Незнакомая дама сидела на знакомом месте, на его собственном. Определенный стиль: дорогая кофта из пушистого мохера, колечко со скромными камушками. Маленькие желтые сережки. Если бы доктор Рыжиков хоть чуть разбирался в камнях и металлах, он насчитал бы на даме минимум три-четыре телевизора. По тем еще ценам, конечно. Но при всем этом она хотела выглядеть скромной. И чтобы всех это восхитило. Ну так – значит, так. Все были вполне согласны.
Дама тоже никогда раньше не видела доктора Рыжикова. Поэтому, когда он вошел, еще не сняв линялого берета (еще не такого линялого, а на целый год голубее) и не отцепив от штанов бельевые прищепки, она через плечо скользнула взглядом и отвернулась к обществу. Это был явно какой-нибудь слесарь-сосед. Или шофер санитарной машины. В общем, что-то такое, за что всегда принимали доктора Рыжикова.
Не удостоенный ее кивка, он так и прошел на кухню мыть руки перед едой.

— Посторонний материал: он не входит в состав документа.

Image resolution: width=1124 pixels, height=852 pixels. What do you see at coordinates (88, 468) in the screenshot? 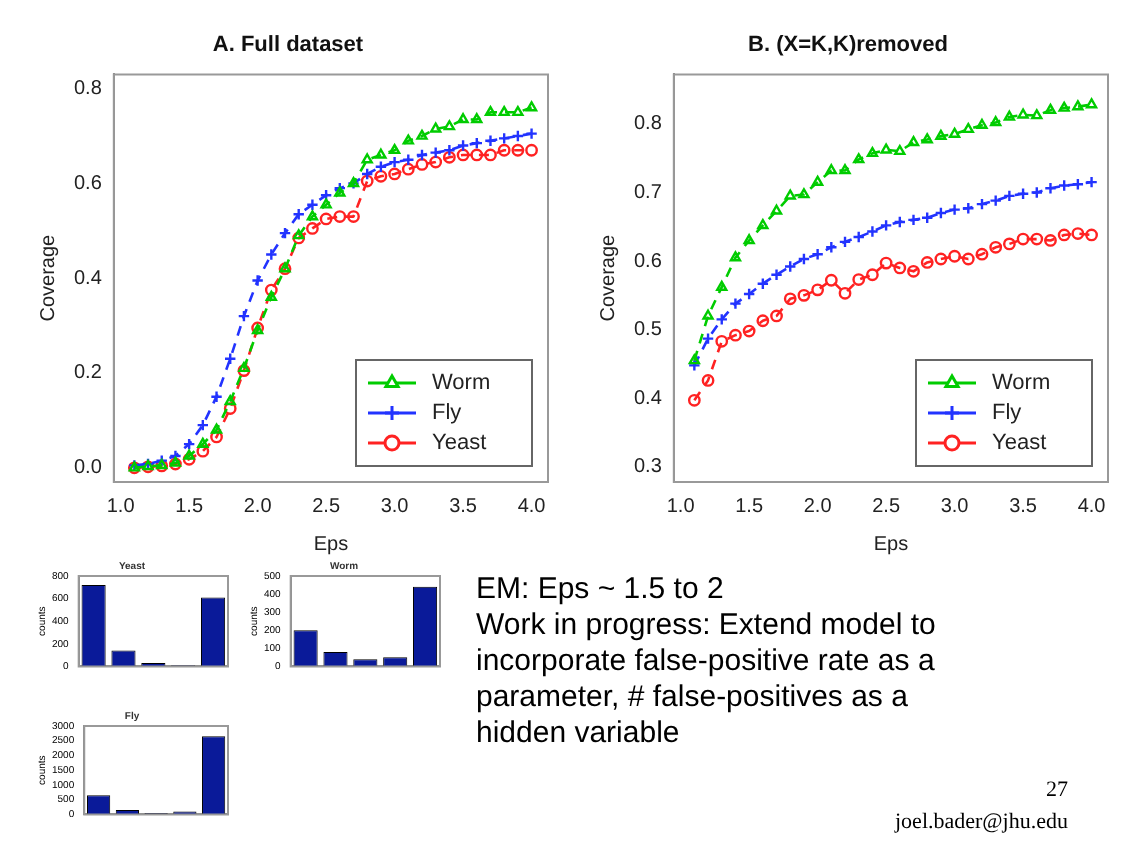
I see `y-tick-label: 0.0` at bounding box center [88, 468].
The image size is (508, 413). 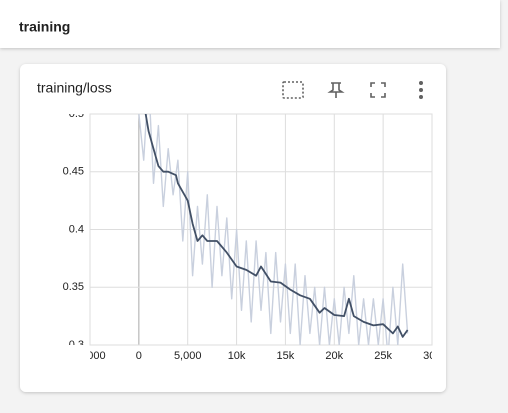 I want to click on toolbar, so click(x=352, y=90).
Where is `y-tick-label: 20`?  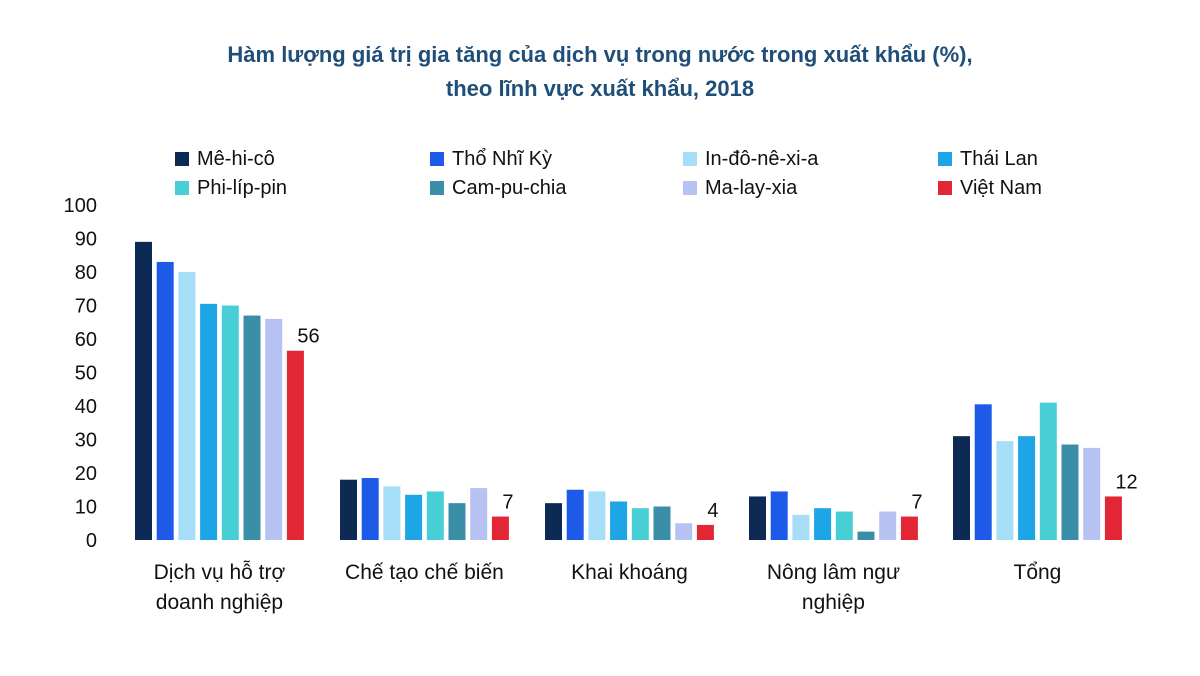
y-tick-label: 20 is located at coordinates (86, 474).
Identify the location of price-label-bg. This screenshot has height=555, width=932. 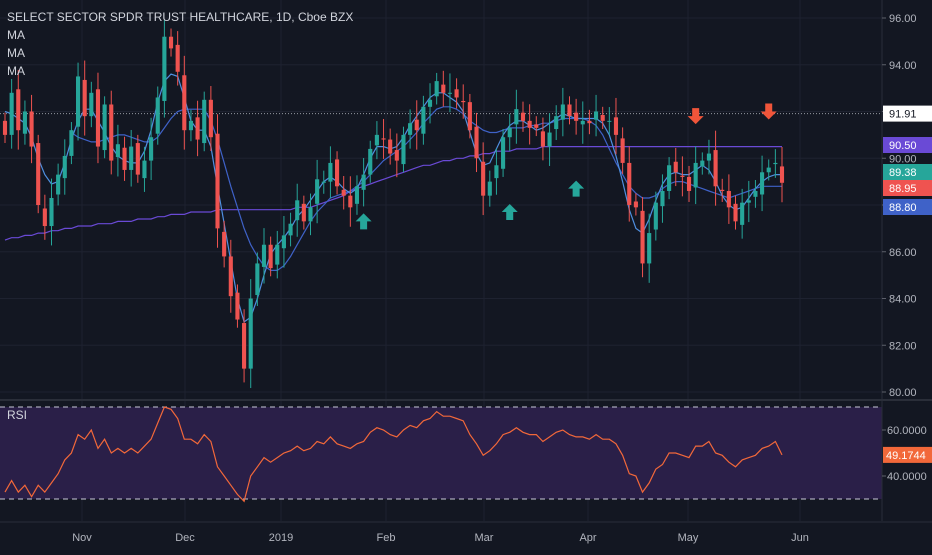
(908, 207).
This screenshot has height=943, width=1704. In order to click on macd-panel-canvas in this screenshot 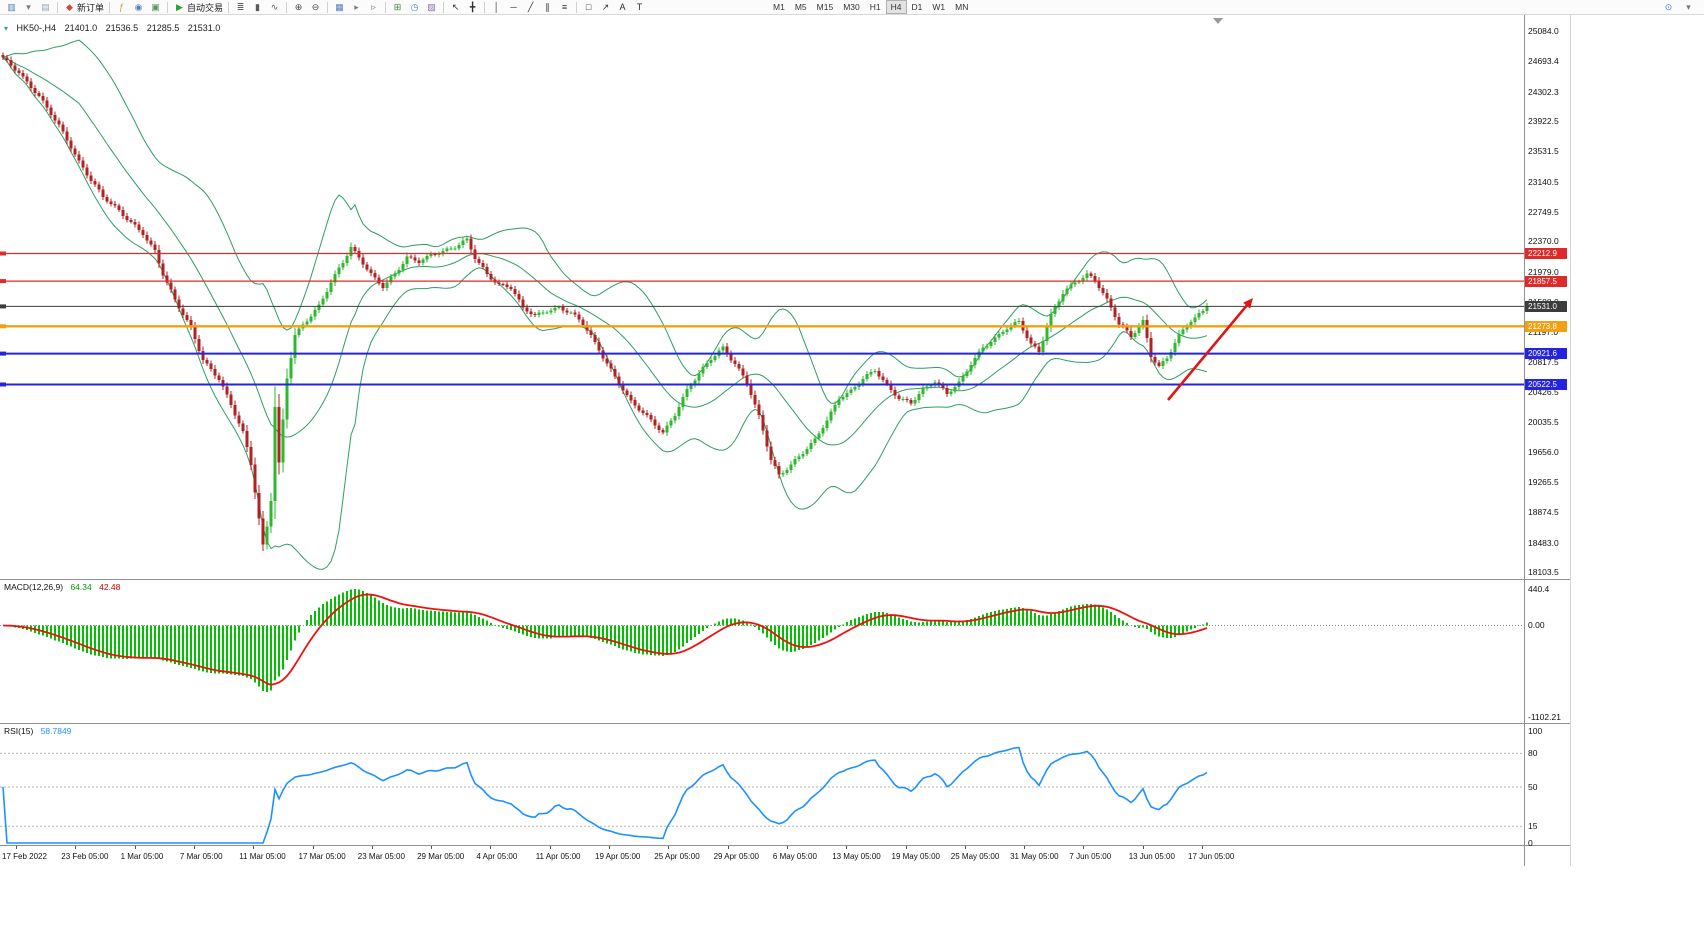, I will do `click(785, 652)`.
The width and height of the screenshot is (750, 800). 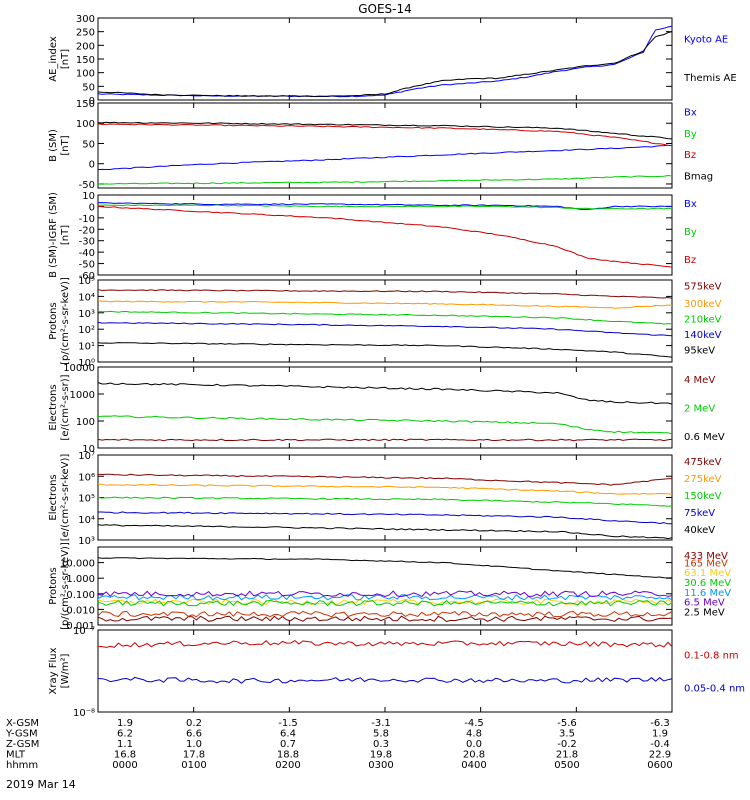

Остальное общество за круглым семейным столом было ему более чем знакомо. Студентка юридического факультета, почти прокурор, а может быть, и почти адвокат, так же как, может, и безобидный инспектор ОБХСС, Валерия Юрьевна. Старшая дочь. Две Юрьевны – Анька и Танька – школьницы постарше и помладше. Их разбавлял аспирант-культурист Валера Малышев, по-старинному выражаясь, ухажер Валерии. Но от старины в наше время совсем ничего не осталось: ни существа, ни слов.
Все это молодое общество с огромным интересом смотрело на даму, которая чувствовала себя уверенно.
– Долго же задерживается ваш папа, – посмотрела она на часики. – Может, он нашел себе новую маму?
Ее игривый тон сразу все испортил. Анька с Танькой отвернулись, Валерия, наоборот, уперлась даме в переносицу холодным взглядом. Валера же Малышев почтительнейше предупредил: «Вот же он…»
– Пардон, пардон. Я так неловко пошутила… Моя фамилия Еремина.
Она так подала руку, что ее можно было понять протянутой и для пожатия, и для почтительного поцелуя. Доктор Рыжиков выбрал товарищеское рукопожатие. Видно, с его стороны это было не слишком, так как она сочла нужным добавить:
– Жена товарища Еремина.
Анька с Танькой за ее спиной делали знаки. Если бы люди знали, что за их спиной всегда кто-то может делать какие-то знаки, – например, важно надувать щеки и вытаращивать глаза, а то еще рисовать пальцем на плече генеральский эполет, – они бы, как уже давно доктор Рыжиков, опасались без оглядки называть свой обозначительный титул. Врач… Поэт… Председатель… Жена товарища Еремина… Лично он в таких непроясненных случаях представлялся как гвардии ефрейтор Рыжиков.